* **DESCRIPTION OF THE TASK**: The response should be the lines of the data, starting at the first and ending at the one that contains "Task: Sort by サイズ column", copied without change.

* **Stored items**:
※ ※ ※

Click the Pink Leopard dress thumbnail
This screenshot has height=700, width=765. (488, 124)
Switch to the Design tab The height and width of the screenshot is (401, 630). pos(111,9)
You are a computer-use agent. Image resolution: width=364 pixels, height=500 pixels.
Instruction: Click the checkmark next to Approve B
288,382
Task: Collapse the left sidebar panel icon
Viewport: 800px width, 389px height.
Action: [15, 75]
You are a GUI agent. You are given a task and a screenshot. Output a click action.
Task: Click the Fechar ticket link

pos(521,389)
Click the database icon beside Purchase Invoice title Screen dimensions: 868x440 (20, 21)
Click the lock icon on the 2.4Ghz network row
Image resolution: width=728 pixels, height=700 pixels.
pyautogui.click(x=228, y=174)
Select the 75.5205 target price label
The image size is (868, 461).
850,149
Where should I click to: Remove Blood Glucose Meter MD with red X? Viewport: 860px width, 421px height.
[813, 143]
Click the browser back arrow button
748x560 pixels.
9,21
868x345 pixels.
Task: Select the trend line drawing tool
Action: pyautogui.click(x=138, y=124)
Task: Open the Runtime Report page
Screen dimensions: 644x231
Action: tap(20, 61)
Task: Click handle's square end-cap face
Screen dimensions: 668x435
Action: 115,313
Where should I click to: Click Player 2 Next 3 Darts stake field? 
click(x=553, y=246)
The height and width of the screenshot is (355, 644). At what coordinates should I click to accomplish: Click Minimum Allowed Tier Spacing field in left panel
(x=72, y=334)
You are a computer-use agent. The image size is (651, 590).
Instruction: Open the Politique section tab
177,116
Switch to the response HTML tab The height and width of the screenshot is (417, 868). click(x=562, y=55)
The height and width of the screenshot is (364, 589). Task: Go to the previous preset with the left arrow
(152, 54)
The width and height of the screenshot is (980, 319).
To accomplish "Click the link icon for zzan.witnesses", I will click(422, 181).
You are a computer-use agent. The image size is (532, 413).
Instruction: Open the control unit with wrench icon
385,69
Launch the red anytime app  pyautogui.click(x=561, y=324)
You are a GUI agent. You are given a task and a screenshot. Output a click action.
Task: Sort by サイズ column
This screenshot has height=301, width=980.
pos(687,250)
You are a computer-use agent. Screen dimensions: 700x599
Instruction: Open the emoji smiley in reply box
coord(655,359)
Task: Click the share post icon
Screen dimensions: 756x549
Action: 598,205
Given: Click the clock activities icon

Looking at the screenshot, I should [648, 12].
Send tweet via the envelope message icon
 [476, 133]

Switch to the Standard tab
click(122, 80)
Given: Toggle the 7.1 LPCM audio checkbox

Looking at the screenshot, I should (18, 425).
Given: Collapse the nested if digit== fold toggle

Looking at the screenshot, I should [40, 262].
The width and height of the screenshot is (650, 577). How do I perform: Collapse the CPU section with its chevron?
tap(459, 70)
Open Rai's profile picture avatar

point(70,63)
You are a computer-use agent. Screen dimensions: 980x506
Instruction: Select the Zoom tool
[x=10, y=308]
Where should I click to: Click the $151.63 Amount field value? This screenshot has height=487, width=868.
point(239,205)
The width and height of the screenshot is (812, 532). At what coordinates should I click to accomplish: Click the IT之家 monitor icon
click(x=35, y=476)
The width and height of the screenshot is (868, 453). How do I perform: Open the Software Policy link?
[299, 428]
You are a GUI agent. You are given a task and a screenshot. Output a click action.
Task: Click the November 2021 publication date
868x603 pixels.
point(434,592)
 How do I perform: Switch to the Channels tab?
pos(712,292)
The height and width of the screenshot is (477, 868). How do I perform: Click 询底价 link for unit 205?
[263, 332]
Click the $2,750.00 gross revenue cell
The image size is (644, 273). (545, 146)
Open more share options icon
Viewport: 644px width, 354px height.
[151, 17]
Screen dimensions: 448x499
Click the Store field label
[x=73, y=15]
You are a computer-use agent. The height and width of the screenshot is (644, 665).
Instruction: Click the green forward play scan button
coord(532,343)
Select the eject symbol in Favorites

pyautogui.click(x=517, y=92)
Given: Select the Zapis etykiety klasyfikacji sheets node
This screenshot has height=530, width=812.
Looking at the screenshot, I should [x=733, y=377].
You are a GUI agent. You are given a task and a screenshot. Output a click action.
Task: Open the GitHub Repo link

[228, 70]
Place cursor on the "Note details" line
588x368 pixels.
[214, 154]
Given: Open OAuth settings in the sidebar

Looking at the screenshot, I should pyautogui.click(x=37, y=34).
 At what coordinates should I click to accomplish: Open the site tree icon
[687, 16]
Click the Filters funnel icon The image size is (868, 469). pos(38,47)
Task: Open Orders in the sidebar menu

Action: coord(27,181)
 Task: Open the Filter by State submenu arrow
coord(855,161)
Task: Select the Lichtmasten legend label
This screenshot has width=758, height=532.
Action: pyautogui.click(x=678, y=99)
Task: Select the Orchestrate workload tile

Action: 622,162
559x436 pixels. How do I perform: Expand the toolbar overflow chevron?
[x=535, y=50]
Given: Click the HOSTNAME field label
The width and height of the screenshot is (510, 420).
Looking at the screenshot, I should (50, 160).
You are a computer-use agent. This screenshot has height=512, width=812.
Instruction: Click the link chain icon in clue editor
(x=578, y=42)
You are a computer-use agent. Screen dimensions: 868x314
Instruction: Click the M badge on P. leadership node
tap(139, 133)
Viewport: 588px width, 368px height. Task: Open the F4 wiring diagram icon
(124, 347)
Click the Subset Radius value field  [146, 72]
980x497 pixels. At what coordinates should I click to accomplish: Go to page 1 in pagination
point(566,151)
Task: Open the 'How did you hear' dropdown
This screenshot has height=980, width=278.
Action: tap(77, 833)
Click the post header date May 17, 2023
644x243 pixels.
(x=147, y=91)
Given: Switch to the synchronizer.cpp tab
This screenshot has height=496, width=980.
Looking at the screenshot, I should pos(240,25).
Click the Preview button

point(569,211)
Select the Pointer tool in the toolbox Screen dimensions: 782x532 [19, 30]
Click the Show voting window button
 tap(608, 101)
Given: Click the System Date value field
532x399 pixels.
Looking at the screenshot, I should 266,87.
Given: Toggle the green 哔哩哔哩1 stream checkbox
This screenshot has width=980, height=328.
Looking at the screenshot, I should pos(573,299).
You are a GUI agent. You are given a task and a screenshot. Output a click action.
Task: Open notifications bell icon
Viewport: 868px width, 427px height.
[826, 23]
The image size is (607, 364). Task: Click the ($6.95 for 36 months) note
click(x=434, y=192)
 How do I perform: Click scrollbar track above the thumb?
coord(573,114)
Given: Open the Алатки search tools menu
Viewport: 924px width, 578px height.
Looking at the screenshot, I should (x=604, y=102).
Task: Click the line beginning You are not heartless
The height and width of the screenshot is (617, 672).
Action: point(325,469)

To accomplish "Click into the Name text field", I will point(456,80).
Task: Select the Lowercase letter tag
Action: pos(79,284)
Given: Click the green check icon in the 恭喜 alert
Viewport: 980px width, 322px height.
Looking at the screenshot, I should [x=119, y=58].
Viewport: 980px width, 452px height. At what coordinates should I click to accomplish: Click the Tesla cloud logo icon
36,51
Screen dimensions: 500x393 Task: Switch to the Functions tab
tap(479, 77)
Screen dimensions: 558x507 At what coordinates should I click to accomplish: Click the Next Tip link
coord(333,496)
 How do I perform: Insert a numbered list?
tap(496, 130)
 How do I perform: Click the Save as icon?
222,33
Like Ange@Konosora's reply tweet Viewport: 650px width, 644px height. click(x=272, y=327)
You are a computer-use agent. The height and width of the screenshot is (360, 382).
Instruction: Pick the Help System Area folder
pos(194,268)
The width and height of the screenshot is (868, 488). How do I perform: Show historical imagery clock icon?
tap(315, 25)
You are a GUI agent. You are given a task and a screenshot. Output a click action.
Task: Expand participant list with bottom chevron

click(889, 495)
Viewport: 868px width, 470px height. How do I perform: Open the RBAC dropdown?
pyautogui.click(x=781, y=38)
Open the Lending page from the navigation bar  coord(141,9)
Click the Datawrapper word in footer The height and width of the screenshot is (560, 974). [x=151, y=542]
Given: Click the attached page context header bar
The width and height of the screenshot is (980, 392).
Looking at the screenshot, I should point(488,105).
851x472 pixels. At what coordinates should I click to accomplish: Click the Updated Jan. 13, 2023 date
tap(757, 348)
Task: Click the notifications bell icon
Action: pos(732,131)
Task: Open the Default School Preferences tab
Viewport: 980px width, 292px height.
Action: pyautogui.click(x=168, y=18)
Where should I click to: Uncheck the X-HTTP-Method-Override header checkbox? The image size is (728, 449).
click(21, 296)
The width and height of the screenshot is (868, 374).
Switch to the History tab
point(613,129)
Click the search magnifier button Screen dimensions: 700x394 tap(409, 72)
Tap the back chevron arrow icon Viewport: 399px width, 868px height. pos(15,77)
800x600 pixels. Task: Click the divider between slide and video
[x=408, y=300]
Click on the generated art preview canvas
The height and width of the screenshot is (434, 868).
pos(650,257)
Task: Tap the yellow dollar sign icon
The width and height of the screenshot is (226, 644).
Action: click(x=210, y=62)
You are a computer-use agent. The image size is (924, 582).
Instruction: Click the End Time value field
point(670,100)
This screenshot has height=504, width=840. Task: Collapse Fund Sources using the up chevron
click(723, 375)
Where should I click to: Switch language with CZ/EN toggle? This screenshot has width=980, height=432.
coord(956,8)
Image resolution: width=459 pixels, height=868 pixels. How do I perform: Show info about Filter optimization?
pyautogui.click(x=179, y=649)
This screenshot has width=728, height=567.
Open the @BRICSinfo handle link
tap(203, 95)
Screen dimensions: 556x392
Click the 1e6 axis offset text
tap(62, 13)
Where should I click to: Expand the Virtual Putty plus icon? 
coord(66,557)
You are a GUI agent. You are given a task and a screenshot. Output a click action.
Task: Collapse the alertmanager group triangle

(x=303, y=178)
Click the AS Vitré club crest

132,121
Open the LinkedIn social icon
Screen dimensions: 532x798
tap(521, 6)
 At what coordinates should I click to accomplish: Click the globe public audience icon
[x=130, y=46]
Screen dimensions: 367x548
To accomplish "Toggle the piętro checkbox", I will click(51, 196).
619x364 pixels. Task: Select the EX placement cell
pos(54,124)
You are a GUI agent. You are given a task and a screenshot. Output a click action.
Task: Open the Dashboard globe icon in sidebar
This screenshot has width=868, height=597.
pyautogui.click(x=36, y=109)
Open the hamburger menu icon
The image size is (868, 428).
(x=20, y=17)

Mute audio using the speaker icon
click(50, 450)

※ ※ ※

* **ANSWER BELOW**:
Click the Pink Leopard dress thumbnail
This screenshot has height=700, width=765. (488, 124)
Switch to the Design tab The height and width of the screenshot is (401, 630). pos(111,9)
You are a computer-use agent. Image resolution: width=364 pixels, height=500 pixels.
Instruction: Click the checkmark next to Approve B
288,382
Task: Collapse the left sidebar panel icon
Viewport: 800px width, 389px height.
Action: [15, 75]
You are a GUI agent. You are given a task and a screenshot. Output a click action.
Task: Click the Fechar ticket link

pos(521,389)
Click the database icon beside Purchase Invoice title Screen dimensions: 868x440 (20, 21)
Click the lock icon on the 2.4Ghz network row
Image resolution: width=728 pixels, height=700 pixels.
pyautogui.click(x=228, y=174)
Select the 75.5205 target price label
The image size is (868, 461).
850,149
Where should I click to: Remove Blood Glucose Meter MD with red X? Viewport: 860px width, 421px height.
[813, 143]
Click the browser back arrow button
748x560 pixels.
9,21
868x345 pixels.
Task: Select the trend line drawing tool
Action: pyautogui.click(x=138, y=124)
Task: Open the Runtime Report page
Screen dimensions: 644x231
Action: tap(20, 61)
Task: Click handle's square end-cap face
Screen dimensions: 668x435
Action: 115,313
Where should I click to: Click Player 2 Next 3 Darts stake field? 
click(x=553, y=246)
The height and width of the screenshot is (355, 644). At what coordinates should I click to accomplish: Click Minimum Allowed Tier Spacing field in left panel
(x=72, y=334)
You are a computer-use agent. The image size is (651, 590).
Instruction: Open the Politique section tab
177,116
Switch to the response HTML tab The height and width of the screenshot is (417, 868). click(x=562, y=55)
The height and width of the screenshot is (364, 589). Task: Go to the previous preset with the left arrow
(152, 54)
The width and height of the screenshot is (980, 319).
To accomplish "Click the link icon for zzan.witnesses", I will click(422, 181).
You are a computer-use agent. The image size is (532, 413).
Instruction: Open the control unit with wrench icon
385,69
Launch the red anytime app  pyautogui.click(x=561, y=324)
You are a GUI agent. You are given a task and a screenshot. Output a click action.
Task: Sort by サイズ column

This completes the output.